▶ [Task goal]:
Copy out the final stretch of the listing: the line that contains "has height=595, width=884." and all lines after it, exactly as they appear.

▶ [The records]:
·····

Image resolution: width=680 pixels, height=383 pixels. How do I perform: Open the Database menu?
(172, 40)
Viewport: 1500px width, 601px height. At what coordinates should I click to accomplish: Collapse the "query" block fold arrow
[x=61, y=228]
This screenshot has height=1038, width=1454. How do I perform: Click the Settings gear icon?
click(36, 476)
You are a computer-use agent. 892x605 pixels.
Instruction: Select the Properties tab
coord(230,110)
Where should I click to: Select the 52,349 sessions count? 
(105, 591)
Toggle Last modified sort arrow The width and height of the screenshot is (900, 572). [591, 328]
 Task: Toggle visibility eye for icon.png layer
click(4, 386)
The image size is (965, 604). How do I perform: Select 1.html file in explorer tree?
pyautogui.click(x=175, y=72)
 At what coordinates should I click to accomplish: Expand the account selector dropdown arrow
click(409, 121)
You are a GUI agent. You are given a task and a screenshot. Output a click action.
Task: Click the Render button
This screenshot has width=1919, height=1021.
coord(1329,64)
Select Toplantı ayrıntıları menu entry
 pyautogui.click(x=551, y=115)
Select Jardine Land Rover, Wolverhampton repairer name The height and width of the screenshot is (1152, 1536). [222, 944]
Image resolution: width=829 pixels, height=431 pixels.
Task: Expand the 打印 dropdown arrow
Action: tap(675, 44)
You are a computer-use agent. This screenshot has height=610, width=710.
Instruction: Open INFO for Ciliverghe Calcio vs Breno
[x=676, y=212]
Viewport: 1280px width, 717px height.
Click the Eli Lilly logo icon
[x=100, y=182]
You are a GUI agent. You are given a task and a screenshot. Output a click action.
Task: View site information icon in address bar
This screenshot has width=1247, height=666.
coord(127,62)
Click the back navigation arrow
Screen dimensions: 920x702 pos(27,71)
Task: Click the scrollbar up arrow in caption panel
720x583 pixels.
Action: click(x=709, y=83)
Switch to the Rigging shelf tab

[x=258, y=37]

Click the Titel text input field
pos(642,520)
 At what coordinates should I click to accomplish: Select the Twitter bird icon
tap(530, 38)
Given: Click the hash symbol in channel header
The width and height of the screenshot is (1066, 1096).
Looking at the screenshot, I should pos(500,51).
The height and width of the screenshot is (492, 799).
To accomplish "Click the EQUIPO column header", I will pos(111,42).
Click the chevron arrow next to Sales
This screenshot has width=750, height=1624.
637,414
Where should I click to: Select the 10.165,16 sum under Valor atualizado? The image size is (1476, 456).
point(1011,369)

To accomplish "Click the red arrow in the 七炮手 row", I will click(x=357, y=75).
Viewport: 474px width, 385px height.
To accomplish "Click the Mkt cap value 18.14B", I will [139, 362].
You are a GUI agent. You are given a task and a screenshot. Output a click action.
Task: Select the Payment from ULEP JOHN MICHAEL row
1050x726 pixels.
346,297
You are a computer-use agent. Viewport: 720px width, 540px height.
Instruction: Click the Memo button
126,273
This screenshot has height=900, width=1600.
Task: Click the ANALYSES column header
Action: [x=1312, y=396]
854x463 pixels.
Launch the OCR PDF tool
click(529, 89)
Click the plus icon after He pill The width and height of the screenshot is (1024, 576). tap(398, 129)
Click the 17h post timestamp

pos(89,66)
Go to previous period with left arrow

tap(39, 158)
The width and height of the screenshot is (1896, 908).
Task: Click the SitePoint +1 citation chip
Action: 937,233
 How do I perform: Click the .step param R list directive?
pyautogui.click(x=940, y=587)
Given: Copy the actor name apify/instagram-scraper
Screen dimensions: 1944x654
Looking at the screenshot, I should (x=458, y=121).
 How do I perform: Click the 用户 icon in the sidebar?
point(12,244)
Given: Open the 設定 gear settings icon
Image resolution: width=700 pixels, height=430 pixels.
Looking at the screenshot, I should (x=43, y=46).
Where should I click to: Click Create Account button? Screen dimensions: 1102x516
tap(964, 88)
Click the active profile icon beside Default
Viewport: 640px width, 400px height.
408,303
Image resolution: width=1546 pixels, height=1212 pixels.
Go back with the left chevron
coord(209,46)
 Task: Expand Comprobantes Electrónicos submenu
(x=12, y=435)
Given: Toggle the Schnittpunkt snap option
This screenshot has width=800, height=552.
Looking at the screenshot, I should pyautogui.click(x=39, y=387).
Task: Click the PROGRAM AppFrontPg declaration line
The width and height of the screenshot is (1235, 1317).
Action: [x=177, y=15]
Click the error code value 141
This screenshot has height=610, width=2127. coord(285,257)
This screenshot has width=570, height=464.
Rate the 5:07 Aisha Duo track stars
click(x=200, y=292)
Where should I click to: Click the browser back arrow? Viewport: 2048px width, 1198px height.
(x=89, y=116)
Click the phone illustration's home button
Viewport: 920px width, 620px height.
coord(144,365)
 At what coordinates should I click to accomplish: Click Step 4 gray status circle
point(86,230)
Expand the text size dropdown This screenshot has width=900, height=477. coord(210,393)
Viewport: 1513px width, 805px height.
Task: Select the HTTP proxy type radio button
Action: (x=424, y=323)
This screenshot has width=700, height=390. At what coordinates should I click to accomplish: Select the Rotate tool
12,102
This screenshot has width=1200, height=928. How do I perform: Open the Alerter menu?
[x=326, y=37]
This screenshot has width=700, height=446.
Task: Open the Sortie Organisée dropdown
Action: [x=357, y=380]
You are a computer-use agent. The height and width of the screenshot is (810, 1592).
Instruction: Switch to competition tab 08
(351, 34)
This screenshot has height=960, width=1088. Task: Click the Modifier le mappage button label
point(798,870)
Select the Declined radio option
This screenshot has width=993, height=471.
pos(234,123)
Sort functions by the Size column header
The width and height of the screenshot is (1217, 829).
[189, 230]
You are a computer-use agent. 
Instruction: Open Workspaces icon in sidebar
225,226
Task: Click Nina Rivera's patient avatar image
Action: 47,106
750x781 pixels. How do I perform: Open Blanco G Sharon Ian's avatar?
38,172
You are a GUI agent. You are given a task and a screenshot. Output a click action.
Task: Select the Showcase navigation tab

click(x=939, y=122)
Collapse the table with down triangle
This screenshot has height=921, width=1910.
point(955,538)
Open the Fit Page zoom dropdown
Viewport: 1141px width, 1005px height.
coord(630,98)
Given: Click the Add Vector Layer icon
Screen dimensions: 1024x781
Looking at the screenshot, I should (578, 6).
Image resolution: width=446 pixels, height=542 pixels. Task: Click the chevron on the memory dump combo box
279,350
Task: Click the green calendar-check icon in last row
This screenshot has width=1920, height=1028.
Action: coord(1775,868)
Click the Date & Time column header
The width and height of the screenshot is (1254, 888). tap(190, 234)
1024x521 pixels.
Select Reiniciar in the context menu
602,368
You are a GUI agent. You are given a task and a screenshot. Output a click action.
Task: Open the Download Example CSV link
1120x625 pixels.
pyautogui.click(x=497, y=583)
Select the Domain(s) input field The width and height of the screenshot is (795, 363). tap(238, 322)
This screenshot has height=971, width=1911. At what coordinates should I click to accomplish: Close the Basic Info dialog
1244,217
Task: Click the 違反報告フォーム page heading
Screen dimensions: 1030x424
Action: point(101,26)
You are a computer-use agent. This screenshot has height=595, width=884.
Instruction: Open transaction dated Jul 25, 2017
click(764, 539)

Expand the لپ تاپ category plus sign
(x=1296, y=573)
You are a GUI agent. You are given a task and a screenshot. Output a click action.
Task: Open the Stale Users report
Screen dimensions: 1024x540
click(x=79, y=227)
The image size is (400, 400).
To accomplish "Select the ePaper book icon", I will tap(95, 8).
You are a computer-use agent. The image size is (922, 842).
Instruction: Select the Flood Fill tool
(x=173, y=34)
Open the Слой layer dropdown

·····

▶ [Answer for the task]:
You are a computer-use agent. This screenshot has height=595, width=884.
Instruction: Open transaction dated Jul 25, 2017
click(764, 539)

Expand the لپ تاپ category plus sign
(x=1296, y=573)
You are a GUI agent. You are given a task and a screenshot. Output a click action.
Task: Open the Stale Users report
Screen dimensions: 1024x540
click(x=79, y=227)
The image size is (400, 400).
To accomplish "Select the ePaper book icon", I will tap(95, 8).
You are a computer-use agent. The image size is (922, 842).
Instruction: Select the Flood Fill tool
(x=173, y=34)
Open the Слой layer dropdown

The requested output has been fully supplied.